┌─ Information provided

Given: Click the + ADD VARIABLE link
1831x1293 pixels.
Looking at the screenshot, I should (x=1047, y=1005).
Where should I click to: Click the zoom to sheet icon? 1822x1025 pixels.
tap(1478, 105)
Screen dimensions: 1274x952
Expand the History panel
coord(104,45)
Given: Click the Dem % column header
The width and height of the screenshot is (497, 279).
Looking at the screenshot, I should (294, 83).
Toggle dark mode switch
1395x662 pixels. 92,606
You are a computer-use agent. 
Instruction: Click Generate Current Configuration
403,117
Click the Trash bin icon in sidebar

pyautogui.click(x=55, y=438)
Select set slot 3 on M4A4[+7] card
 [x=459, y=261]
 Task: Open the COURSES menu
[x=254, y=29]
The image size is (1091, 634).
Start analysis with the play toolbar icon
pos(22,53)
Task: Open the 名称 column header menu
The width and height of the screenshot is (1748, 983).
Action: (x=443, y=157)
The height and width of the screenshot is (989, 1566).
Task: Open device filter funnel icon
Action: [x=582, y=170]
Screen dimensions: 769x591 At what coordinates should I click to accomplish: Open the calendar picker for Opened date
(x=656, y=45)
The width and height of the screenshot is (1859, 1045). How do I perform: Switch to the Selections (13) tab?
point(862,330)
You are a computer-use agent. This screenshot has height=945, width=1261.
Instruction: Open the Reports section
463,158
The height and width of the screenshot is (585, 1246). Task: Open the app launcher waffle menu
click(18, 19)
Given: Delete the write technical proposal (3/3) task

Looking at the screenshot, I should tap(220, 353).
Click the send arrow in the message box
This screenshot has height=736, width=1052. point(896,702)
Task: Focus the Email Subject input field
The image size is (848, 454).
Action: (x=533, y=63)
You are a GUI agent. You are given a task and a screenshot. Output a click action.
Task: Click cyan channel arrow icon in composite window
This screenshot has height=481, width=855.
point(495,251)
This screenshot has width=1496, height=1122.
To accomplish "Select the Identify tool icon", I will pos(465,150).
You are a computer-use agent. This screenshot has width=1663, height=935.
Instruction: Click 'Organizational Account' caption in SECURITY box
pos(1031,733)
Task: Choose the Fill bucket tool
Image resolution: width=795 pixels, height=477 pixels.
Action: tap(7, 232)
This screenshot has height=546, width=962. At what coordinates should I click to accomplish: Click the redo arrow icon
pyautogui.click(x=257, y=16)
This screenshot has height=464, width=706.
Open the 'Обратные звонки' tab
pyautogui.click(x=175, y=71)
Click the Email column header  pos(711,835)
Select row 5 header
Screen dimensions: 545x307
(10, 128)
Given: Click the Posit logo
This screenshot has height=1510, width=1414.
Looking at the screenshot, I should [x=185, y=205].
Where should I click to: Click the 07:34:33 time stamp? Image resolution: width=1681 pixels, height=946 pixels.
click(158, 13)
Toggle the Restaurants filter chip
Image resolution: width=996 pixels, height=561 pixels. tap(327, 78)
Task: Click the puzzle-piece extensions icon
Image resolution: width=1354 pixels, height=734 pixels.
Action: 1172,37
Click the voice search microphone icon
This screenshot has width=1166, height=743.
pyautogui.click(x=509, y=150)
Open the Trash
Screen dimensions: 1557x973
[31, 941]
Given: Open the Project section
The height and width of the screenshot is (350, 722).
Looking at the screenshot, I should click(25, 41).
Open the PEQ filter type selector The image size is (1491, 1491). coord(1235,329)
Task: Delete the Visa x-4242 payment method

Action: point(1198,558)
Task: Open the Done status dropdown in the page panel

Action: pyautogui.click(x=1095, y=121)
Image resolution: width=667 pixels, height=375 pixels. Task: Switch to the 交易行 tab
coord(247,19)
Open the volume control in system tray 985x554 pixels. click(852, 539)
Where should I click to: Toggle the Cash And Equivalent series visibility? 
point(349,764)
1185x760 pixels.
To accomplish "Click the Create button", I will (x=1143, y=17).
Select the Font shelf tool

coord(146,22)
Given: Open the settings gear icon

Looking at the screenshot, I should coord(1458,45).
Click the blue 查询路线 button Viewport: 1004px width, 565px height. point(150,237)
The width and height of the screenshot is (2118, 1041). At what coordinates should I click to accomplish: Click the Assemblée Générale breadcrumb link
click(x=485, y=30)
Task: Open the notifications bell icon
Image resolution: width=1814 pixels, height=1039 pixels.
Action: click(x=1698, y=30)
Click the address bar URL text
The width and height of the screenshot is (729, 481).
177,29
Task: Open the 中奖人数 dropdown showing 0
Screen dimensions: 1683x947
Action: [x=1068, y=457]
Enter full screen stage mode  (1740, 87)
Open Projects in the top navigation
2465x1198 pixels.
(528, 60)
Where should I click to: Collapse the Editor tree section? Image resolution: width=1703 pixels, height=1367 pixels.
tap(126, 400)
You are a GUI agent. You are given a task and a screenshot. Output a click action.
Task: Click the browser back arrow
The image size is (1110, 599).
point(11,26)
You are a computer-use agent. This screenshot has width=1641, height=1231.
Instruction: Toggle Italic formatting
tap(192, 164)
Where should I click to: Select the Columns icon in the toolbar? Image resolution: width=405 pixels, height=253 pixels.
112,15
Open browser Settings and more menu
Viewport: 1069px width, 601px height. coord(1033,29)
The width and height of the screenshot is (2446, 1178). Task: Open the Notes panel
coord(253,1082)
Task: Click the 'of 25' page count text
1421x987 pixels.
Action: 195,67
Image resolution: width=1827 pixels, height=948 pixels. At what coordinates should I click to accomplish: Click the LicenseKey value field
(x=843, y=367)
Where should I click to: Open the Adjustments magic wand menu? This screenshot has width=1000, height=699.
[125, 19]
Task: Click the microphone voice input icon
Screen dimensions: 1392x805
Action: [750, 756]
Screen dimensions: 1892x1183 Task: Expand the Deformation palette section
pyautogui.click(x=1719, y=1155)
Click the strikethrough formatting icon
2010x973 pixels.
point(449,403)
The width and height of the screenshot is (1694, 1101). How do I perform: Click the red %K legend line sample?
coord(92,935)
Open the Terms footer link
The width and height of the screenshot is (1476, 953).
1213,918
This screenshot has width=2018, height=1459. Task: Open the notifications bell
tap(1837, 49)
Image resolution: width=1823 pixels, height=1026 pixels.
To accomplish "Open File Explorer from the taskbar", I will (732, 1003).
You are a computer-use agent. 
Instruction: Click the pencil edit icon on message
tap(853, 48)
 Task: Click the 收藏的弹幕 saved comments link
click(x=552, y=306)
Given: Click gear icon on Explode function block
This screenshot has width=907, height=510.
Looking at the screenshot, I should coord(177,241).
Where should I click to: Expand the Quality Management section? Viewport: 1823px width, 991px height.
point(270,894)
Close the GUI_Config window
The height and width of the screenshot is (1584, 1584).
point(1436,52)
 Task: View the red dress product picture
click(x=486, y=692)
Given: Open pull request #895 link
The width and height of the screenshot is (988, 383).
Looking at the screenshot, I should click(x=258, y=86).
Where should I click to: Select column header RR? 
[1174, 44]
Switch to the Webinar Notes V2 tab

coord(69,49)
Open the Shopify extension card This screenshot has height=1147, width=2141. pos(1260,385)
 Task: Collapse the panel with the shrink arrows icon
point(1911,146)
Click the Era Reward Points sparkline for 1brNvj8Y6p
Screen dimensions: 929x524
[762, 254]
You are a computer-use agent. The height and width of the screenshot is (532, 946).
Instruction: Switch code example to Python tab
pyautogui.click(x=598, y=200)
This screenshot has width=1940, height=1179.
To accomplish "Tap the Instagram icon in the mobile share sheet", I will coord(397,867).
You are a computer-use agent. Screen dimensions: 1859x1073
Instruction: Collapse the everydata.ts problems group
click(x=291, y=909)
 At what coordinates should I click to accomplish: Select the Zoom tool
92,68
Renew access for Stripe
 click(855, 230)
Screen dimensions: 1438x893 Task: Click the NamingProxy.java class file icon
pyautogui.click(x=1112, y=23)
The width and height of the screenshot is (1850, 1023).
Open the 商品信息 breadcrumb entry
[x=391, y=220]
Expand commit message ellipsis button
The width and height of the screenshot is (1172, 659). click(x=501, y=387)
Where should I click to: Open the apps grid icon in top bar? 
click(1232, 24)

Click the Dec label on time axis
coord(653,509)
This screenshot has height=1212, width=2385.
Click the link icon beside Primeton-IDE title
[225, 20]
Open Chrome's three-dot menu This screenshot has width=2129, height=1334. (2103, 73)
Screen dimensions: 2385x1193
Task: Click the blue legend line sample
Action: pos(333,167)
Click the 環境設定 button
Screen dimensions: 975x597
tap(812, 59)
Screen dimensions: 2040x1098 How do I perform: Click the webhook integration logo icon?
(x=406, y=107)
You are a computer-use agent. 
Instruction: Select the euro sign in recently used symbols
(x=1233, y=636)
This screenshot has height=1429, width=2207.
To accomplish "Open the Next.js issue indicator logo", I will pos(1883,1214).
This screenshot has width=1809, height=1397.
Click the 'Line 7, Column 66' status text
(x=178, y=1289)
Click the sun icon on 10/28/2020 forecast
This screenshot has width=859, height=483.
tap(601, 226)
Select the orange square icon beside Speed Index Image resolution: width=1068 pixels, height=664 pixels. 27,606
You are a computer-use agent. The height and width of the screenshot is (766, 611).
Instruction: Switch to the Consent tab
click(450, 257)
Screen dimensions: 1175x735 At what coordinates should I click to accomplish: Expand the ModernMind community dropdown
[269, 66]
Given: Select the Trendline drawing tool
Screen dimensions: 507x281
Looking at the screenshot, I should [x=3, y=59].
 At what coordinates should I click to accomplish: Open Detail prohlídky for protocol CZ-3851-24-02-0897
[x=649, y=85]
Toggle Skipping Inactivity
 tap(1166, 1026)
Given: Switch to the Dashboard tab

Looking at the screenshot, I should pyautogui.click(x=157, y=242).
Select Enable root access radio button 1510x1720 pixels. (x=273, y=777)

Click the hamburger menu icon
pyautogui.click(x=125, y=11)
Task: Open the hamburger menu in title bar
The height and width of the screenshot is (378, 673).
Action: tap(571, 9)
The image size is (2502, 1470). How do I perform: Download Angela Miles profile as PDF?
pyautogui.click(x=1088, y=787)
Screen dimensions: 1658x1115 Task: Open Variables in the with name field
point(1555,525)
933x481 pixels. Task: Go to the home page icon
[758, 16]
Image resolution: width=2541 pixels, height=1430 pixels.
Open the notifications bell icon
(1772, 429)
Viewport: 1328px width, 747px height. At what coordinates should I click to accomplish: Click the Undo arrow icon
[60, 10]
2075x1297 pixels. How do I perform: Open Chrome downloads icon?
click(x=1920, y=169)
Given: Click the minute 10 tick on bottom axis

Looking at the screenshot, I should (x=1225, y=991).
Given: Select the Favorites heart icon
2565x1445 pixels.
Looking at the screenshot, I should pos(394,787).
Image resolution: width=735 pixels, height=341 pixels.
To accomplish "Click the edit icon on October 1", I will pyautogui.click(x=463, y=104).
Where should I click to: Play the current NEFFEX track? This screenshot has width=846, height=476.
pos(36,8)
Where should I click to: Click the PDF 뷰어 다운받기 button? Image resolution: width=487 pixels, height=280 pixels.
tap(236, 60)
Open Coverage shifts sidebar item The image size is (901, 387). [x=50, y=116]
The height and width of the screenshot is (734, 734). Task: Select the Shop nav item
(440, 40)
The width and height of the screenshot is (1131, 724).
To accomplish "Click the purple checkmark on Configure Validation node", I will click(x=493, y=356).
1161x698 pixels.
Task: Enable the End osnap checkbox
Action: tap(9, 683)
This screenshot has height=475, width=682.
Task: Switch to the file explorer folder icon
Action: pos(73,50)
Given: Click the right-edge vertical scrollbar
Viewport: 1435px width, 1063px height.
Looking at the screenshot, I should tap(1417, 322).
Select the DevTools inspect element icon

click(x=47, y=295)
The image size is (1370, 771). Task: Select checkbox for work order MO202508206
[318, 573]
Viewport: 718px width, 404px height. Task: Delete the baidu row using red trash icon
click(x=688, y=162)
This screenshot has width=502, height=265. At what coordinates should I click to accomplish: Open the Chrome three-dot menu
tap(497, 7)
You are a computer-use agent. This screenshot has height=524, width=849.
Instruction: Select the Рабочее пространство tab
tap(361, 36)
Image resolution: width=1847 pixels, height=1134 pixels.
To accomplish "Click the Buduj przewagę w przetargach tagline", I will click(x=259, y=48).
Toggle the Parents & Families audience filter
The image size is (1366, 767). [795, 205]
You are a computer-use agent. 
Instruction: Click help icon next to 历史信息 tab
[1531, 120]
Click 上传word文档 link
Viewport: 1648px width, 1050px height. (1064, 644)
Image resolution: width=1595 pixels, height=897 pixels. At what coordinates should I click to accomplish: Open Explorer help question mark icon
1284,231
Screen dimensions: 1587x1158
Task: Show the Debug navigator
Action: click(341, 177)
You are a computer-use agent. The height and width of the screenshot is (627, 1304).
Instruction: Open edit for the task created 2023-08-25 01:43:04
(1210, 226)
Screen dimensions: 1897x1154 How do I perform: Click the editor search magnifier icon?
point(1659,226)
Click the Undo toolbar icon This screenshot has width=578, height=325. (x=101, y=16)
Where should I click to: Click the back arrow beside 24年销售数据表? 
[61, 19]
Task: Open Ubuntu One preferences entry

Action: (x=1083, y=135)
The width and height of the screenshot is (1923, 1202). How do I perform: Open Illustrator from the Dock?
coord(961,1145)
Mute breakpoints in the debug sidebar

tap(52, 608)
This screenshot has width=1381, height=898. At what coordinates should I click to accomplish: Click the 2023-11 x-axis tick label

└─

*Your objective*: Scan the material above for "input". Copy every line where it appears.

*Result of the exercise*:
Task: Focus the Email Subject input field
Task: Click the microphone voice input icon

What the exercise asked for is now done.